Pourtant ce n’est pas de cela que je veux parler, mais plutôt des flocons individuels : vous avez probablement constaté qu’ils ont une forme d’étoiles à six branches et peut-être vous demandez-vous d’où ça vient.

Comme souvent pour comprendre ce qui se passe à l’échelle macroscopique, il faut plonger à l’échelle microscopique, et même nanoscopique, dans le cas présent : la forme des flocons de neige provient de la structure de la molécule d’eau.

La molécule d’eau, $H_2O$, est composée de deux atomes d’hydrogène et d’un atome d’oxygène :

la molécule d’eau
La molécule d’eau, avec 2 hydrogènes, en blanc et un oxygène, en rouge (image).

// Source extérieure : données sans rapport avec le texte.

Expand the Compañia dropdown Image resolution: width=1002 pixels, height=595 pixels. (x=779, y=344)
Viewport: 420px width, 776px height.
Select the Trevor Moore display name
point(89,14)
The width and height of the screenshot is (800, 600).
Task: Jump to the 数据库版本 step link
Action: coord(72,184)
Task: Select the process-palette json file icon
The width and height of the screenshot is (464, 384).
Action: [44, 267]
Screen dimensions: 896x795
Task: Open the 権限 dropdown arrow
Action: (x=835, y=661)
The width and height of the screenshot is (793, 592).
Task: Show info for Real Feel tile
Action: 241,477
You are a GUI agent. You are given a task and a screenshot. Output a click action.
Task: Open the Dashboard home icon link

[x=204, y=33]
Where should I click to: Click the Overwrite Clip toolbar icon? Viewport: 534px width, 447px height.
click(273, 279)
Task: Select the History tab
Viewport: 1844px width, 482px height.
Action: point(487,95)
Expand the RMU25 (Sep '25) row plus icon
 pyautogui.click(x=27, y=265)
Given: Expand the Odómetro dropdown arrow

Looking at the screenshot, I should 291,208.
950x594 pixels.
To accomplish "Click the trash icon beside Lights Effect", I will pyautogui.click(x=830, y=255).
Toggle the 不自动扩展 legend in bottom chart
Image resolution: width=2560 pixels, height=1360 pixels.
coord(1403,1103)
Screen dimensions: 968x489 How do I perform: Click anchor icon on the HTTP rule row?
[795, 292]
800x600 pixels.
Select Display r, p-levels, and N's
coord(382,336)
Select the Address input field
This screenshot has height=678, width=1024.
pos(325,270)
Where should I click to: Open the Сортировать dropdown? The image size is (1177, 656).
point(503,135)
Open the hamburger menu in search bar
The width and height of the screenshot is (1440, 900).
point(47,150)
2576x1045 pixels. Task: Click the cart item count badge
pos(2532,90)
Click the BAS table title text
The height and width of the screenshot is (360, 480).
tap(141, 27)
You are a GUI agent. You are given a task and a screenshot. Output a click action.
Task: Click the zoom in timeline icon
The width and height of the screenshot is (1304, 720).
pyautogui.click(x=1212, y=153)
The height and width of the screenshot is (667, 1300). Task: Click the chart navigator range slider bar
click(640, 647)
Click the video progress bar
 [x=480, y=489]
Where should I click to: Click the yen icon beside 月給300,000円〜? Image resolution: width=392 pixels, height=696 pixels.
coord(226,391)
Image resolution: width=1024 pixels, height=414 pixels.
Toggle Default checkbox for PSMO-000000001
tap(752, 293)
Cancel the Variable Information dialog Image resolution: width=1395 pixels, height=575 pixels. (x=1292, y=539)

La forme de « V » ou de « Λ » de la molécule est caractéristique : elle vient de la distribution des électrons au sein de la molécule, et c’est cela qui est indirectement à l’origine de la forme des flocons de neige.

Dans la formation de cette molécule et ses liaisons chimiques, les deux atomes d’hydrogène et l’atome d’oxygène apportent respectivement deux et six électrons de valence (pour un total de huit). Les électrons, soumis à la répulsion électrique de leur charge d’une part et aux phénomènes quantiques de l’autre, vont s’organiser en quatre paires. Ces paires d’électrons vont à leur tour se positionner autour de la molécule de façon à ce qu’elles soient le plus distant possible les unes des autres.
La configuration qui minimise les répulsions est celle en forme de tétraèdre avec les atomes d’hydrogène d’un côté et les deux paires seules non-liantes de l’autre.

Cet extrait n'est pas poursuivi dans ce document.